In the paper Integrability of Lie Brackets Marius Crainic and Rui Fernandes describe obstructions to integrate a Lie algebroid to a Lie groupoid. The process of integration relies on the construction of the **Weinstein groupoid** which is the quotient of the space of A-paths by a suitable equivalence relation.

Given a Lie algebroid $A\stackrel{\pi}{\longrightarrow} M$, an $A$-path is a path $a:I\longrightarrow A$ of class $C^1$ such that $$\sharp a(t)=\frac{d}{dt}\pi(a(t))$$ where $\sharp:A\longrightarrow TM$ is the anchor map.

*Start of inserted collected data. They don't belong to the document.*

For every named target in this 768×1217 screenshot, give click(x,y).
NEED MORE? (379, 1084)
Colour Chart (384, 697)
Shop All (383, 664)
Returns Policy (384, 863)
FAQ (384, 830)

The RHS of the above equality (I believe) stands for the map $$t\longmapsto ((\pi\circ a)(t), (\pi\circ a)^\prime(t)).$$

They state:

An $A$-path can be seen as a morphism of vector bundles $a\ dt:TI\longrightarrow A$ covering $\pi\circ a:I\longrightarrow M$ and this gives a Lie algebroid morphism $TI\longrightarrow A$.

I don't understand this statement.

Firstly, what does $dt$ in $a\ dt$ mean? Is it just a notation or what?

Furthermore, can anyone explain-me with details the equivalence between A-paths and Lie algebroid morphisms $TI\longrightarrow A$?